FAIRLAWN: With a standing-room-only crowd on hand, the Fairlawn Planning Commission on Thursday voted to grant conditional use and preliminary site approval requests for the proposed Crystal Clinic Orthopaedic Hospital at 3557 Embassy Parkway.

The 3-2 vote at the close of the nearly four-hour meeting disappointed residents from adjacent developments in Bath Township, who showed up to urge Fairlawn officials to reject the planned construction.

The planning commission heard from both supporters and opponents and listened to a presentation from HGA Inc. architect Paul Widlarz, who pointed out “fairly significant changes” that have been made to the site plan in response to residents’ concerns.

John Dellagnese, who began development of the Embassy Parkway business park 32 years ago, insisted the proposed hospital was a good fit for the site.
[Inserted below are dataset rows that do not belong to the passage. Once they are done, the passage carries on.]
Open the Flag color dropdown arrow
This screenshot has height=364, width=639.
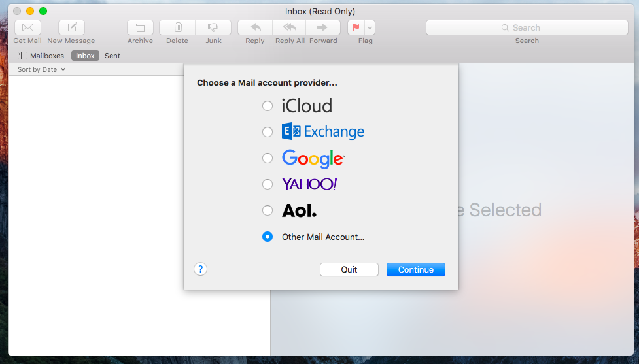point(370,27)
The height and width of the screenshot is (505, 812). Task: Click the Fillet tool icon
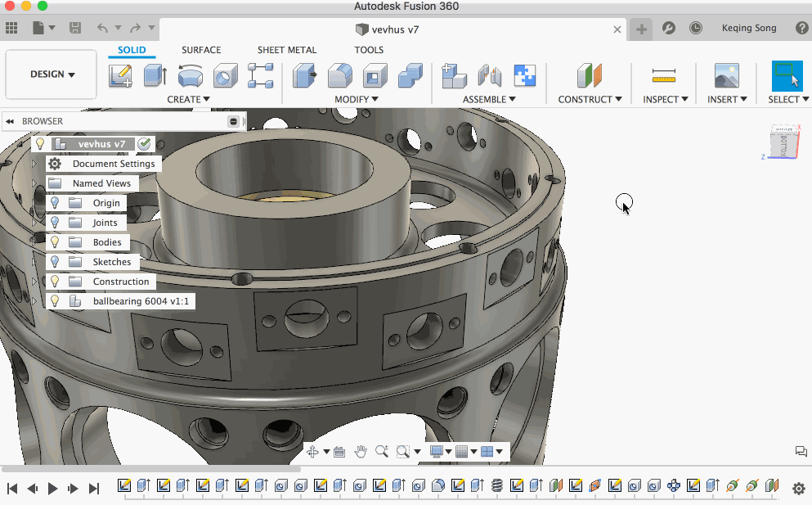tap(339, 76)
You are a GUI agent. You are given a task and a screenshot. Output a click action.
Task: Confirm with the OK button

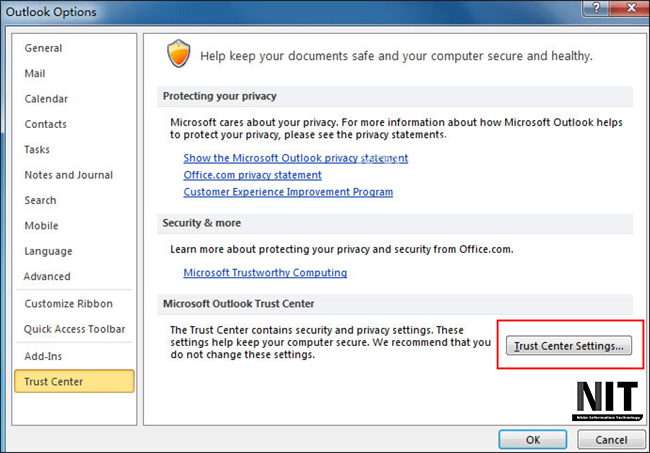coord(533,440)
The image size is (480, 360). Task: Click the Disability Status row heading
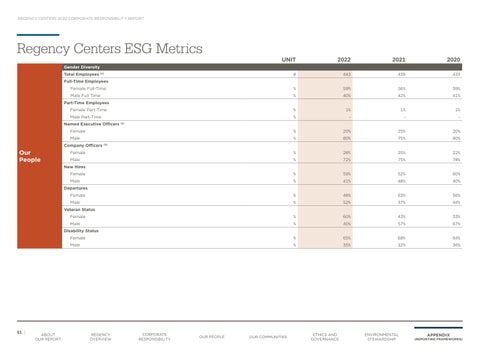(81, 231)
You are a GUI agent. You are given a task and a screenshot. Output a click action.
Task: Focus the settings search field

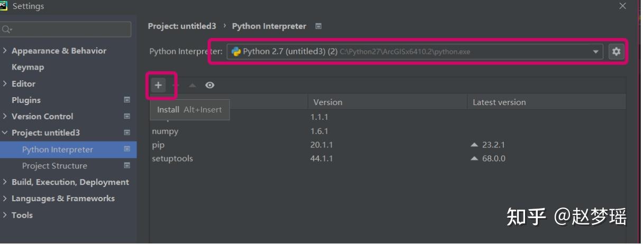pos(69,30)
“If I didn’t think this was the right project, I wouldn’t be working with the clinic,” he said.

Bath residents raised complaints including noise and light pollution, traffic tie-ups, landscape buffering, criminal activity and safety concerns.

“It would be the largest building on Embassy Parkway,” said Eric Brown of Winterberry Drive. “Twenty-five years ago, I would have thought it was fiction to have a building of 49 feet, 6 inches in my backyard.”
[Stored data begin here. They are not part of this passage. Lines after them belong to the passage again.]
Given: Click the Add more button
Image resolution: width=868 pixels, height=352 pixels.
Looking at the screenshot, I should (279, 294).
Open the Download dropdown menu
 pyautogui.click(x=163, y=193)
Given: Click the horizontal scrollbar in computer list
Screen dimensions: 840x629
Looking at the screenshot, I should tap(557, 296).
“You are taking away our privacy and security,” said Cindy Meyerson of Tulip Drive. “How dare you take away our options so a group of doctors will have a shorter commute!”
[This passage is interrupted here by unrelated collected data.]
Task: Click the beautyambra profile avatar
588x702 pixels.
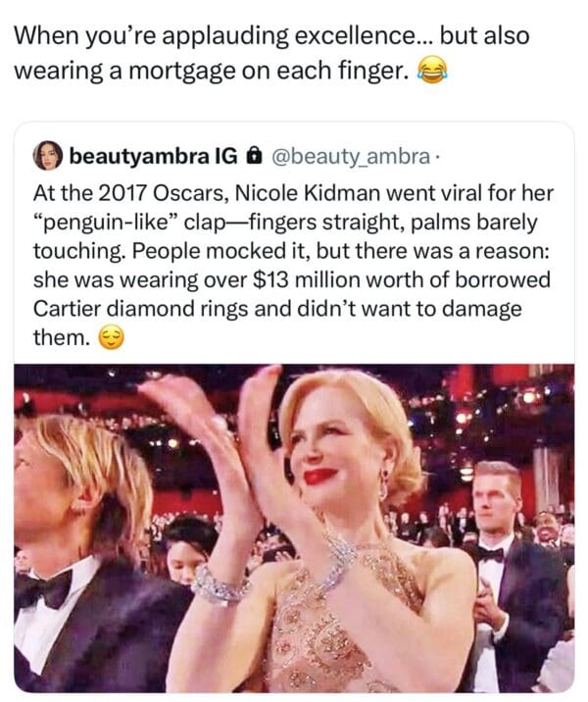Action: (x=48, y=155)
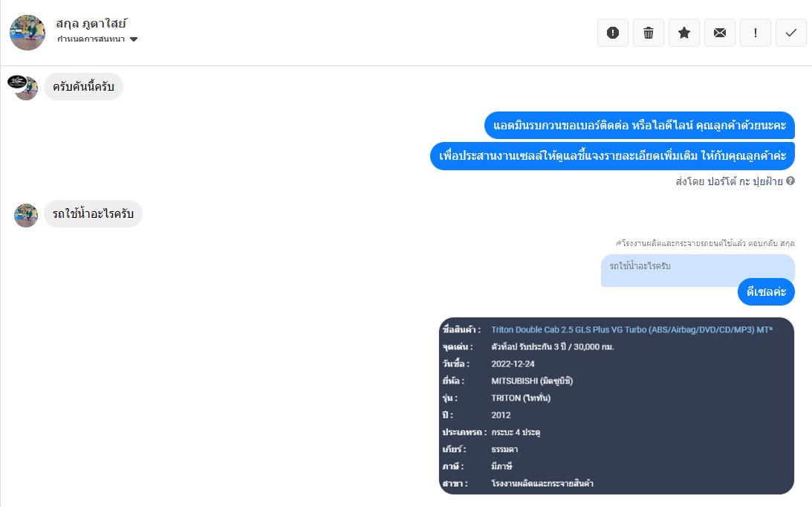Click avatar beside รถใช้น้ำอะไรครับ message
The height and width of the screenshot is (507, 812).
26,215
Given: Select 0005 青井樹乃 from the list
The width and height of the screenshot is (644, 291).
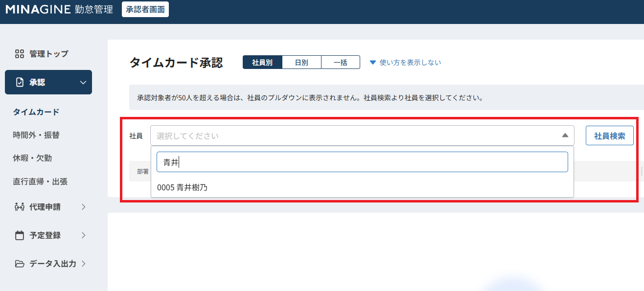Looking at the screenshot, I should pyautogui.click(x=182, y=187).
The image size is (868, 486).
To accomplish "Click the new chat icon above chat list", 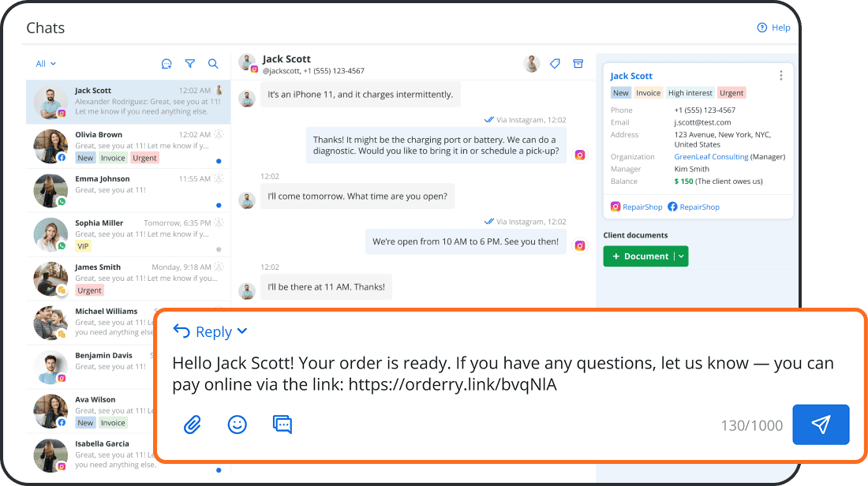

Most opponents cited their fear that the hospital would drive down their property values. Resident Mike Paparella told commission members he tallied the number of homes in adjacent developments and he totaled at least a $30 million devaluation based on the hospital being built.

“Would any of you put this in your backyard?” asked Dr. Arnold Nothnagel of Tulip Drive.

“It does not belong in my backyard,” said Carol Becker of Ghentwood Drive. “I hope and pray you will listen to us.”

Widlarz said the hospital’s plans for the 12-acre parcel comply with Fairlawn’s conditional-use zoning code and have been modified to address Bath residents’ concerns about the building’s size, parking, lighting, noise and stormwater issues.

Proponents of the plan also said the most recent traffic study indicated the hospital operation would “marginally impact” driving in the area.

Ben Ockner, an attorney retained by the Crystal Shores Homeowners’ Association to represent their opposition, questioned whether proposed improvements to the Cleveland-Massillon/Ghent roads intersection would adequately address the traffic issues.

“We disagree with the judgment to place this particular building in this location,” Ockner told the commission. “It does harm and it does it intentionally.”

Planning commission chair J. Scott Rainey said members had visited the development site and the adjacent neighborhoods and thanked those in attendance for “helping us deliberate.”

Ronald Suntken, president and CEO of Crystal Clinic Orthopaedic Center, said the Planning Commission still must give its OK for the final site plan, expected in the late summer or early fall.

The hospital plans to open in July 2020.